EXCERPTED TEXT —
────────────────────

Page MenuHomePhabricator

NEW BUG REPORT Mediawiki_history contains duplicate rows for some revisions
Closed, ResolvedPublic3 Estimated Story PointsBUG REPORT

Description

Data Platform Engineering Bug Report or Data Problem Form.

What kind of problem are you reporting?

  • Access related problem
  • Service related problem
  • Data related problem
For a data related problem:
  • Is this a data quality issue?
    • Yes
  • What datasets and/or dashboards are affected?
    • mediawiki_history and all derived datasets
  • What are the observed vs expected results? Please include information such as location of data, any initial assessments, sql statements, screenshots.
    • A snapshot of mediawiki_history should not contain more than one row for each revision. In other words, there should be no duplicate values of (wiki_db, revision_id) among revision-create events. This is the case in the 2024-05 snapshot, but in the 2024-06 snapshot there are 2.1 M rows that are duplicates of another revision. I have set the priority to high, but since these duplicates are only 0.03% of all revision-create events in the snapshots, I would not object to medium priority too.

────────────────────

SUPPLIED DATA —
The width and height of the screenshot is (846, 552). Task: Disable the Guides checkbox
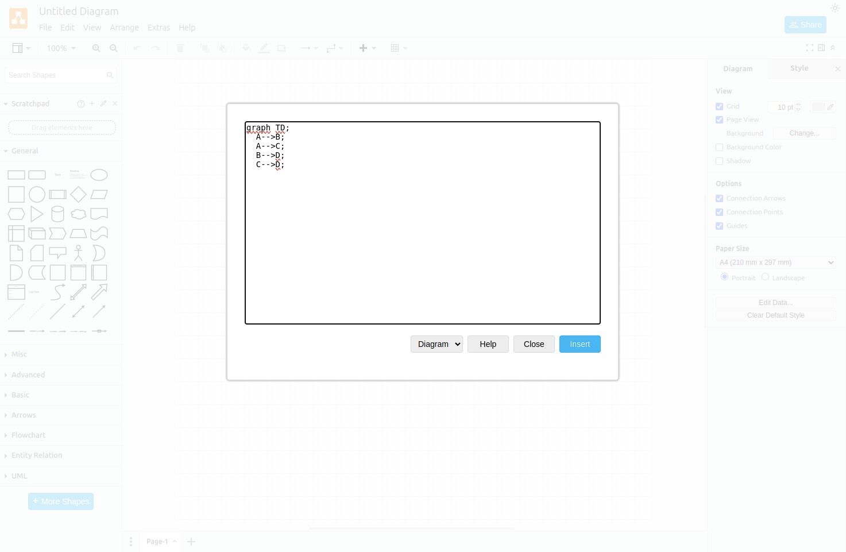pos(719,226)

────────────────────

YOUR OBJECTIVE —
Change "data quality issue" to "data integrity issue" in the bug report, and write out the passage from "NEW BUG REPORT" to "data quality issue?" with that change. Work from the bug report alone.

SOLVED EXERCISE —
NEW BUG REPORT Mediawiki_history contains duplicate rows for some revisions
Closed, ResolvedPublic3 Estimated Story PointsBUG REPORT

Description

Data Platform Engineering Bug Report or Data Problem Form.

What kind of problem are you reporting?

  • Access related problem
  • Service related problem
  • Data related problem
For a data related problem:
  • Is this a data integrity issue?